Guy Hollaway reviews the Kent School of Architecture’s end-of-year show
KSA continues to be grounded in the region, while extending the school’s engagement internationally. There is a notable energy towards drawing and physical model-making without sacrificing a commitment to the digital environment.
MArch came through with an impressively high standard of work. The course seems to ask questions of the students, and the students are answering with a fully integrated approach of theoretical design, technology, social and political considerations.
This was translated by the way that the students chose to display their work randomly, so each project was spread as individual pieces throughout the exhibition.
Standout units & students
Jennifer Bull’s Winchelsea Wine Victualing Commission project in MArch Unit 1 stands out for its incredible perceptiveness and its subtle insertion of victualing rooms above the ruins of medieval cellars. Unit 4 student Peter Evans’ Instances of Sonority – a Parametric architecture of sound that resonates visually – particularly stands out among incredibly strong work in their units, but each for different reasons.

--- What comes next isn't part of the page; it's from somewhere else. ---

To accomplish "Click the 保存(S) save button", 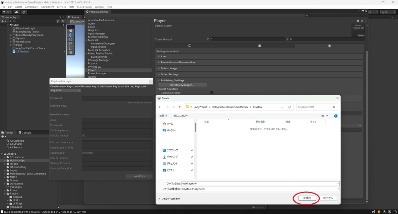I will pyautogui.click(x=307, y=198).
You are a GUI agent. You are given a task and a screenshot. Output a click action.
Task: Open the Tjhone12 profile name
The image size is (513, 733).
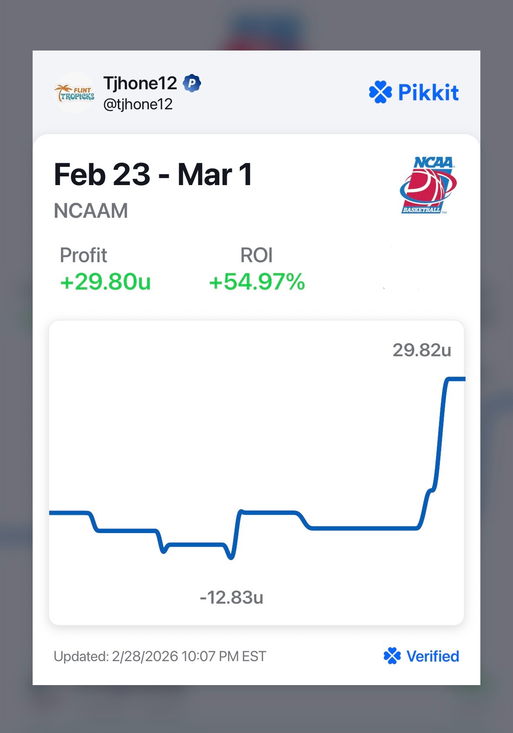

Both degree and MArch displayed a remarkable range of physical models, though the majority of undergraduate design was displayed digitally in the school’s new Digital Crit Space. Natasha Ho’s work has been a great advertisement for the best qualities of KSA – innovative, witty, painstaking and grounded, but above all, intelligent. The artefact she made in association with her dissertation is an exquisitely conceived and crafted maquette for a memorial to unsung British soldiers. Another strong student was Anna Malika, who has a sensitivity to her work illustrated beautifully in a long sectional perspective.
I came away from the show feeling that this a school of architecture in which the quality of work is improving, uncompromised by the increased volume of students on the course.